* [PROBLEMS TO WORK ON]
(A) Translate this sentence from the Tesco passage into Spanish: "Legislation has a huge impact on how Tesco conducts its businesses around the globe."
(B) Carry the Tesco passage further, picking up after its last point under Management.
— START PROVIDED TEXT —
Tesco places immense importance on the skill and betterment of its employees. The company trained more than 250,000 employees last year in light of turning around the company. The employees are not only encouraged to suggest improvements in stores or company policies through Tesco’s feedback approach but are also made to feel as an intangible asset of the company by continuous investment in their betterment.

Regulators

Legislation has a huge impact on how Tesco conducts its businesses around the globe. The impact is further magnified when the company’s policies are in the spotlight. Anti-competitive and employment legislation have affected Tesco the most over the years, whether in developing or developed markets (Tesco, 2014). For a better public image and to comply with local legislation Tesco actively hires from the local community where new stores are opened. Furthermore, Tesco actively participates in sustainability projects where its huge hypermarket stores open up so as to benefit the community.

Suppliers

Tesco’s significant market share allows it to obtain favorable terms from its suppliers from a monetary point of view whereas special teams such as the agricultural team within the corporation help make sure that the company obtains products of utmost quality from its suppliers (Tesco, 2014). Moreover, the “protector line” initiative by Tesco under which any wrongdoing on part of the supplier can be raised by the suppliers’ employees on behalf of Tesco would enable Tesco to improve its operations (Tesco, 2014).

Having analysed the broad corporate governance framework prevalent at Tesco, improvements that can be instituted to reflect better corporate publicity and reputation are related to three main aspects of the company. The table below illustrates methods for strengthening the prevalent model.

The Board
  • Election policy of the Board members should be with staggered whilst keeping a majority of independent members at all times thus making sure that shareholders’ interests are paramount
  • Related party transactions or any conflict of interest arising from people serving on the Board should be disclosed in all interim reports and annual reports
  • The board should meet without the presence of the management so as to prevent any over riddance of independence
  • Little or no barriers to communication with investors or shareholders should be prevalent
Management
  • Establish a Code of Ethics to dictate corporate culture of the firm
  • Increased transparency of options, their exercise period and fees paid out to management for their services rendered (currently amounts disclosed in Financial Statements)
— END PROVIDED TEXT —
— START INFORMATION PROVIDED —
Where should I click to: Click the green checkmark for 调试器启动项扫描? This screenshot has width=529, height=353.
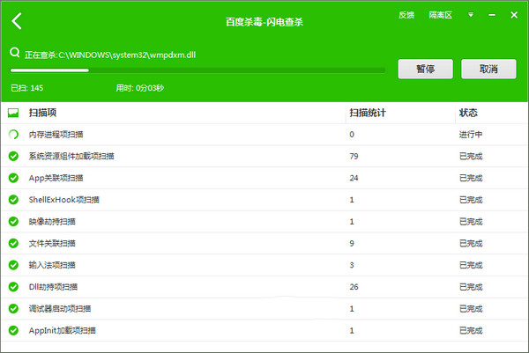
— END INFORMATION PROVIDED —
* [FINAL ANSWERS]
(A) La legislación tiene un enorme impacto en la forma en que Tesco lleva a cabo sus negocios en todo el mundo.

(B)
  • Choosing the optimal “peer group” to benchmark performance so as to allow for the most meaningful comparison
  • The use of company assets and property should be limited to circumstances as determined by shareholders and the usage as such should be disclosed at the Annual General Meeting
Shareholders
  • Use of different share classes with different voting powers are fully known to the shareholder
  • Whether the company allows for shareholders to cast their vote in absence (proxy voting)
  • Procedure for raising concerns at the Annual General Meeting
  • Procedures that need approval from the shareholders prior to implementation by the management ( such as defenses in takeovers)

Recommendation Summary

The complex and ever-changing nature of Corporate Governance does not allow for a limited set of principles that govern the matters. The interpretation of the framework for the corporate governance lies with the collaborate interaction of the shareholders and the management.

Given Tesco’s strong framework to delegate matters of public interest and scrutiny to committees independent of the Board and delegating internal strategy vision to segments within the corporation, Tesco successfully ensures that all stakeholder interests are looked after at all times.

The continuous updating of the foundations that form the Corporate Governance framework allows the company to retain its strong customer base and investor confidence. The internal review and revamping of the company’s strategic committees after the “Horse-meat scandal” ensure that the company strives to deliver the very best of responsibility at all levels. Given the responsibilities of various committees of the Board and a “Corporate Code of Ethics” within the firm it is safe to conclude that the company has established an effective corporate governance framework.

Reference List

CFA Institute (2013). Corporate Finance & Portfolio Management. USA: Wiley.

Tesco PLC [2014] Annual Report [Online] Available from www.Tescoplc.com/files/pdf/reports/ar14/download_annual_report.pdf

Bibliography

Gray, I. & Manson, S. (2011). The Audit Process. 5th ed. USA: South Western – Cengage Learning.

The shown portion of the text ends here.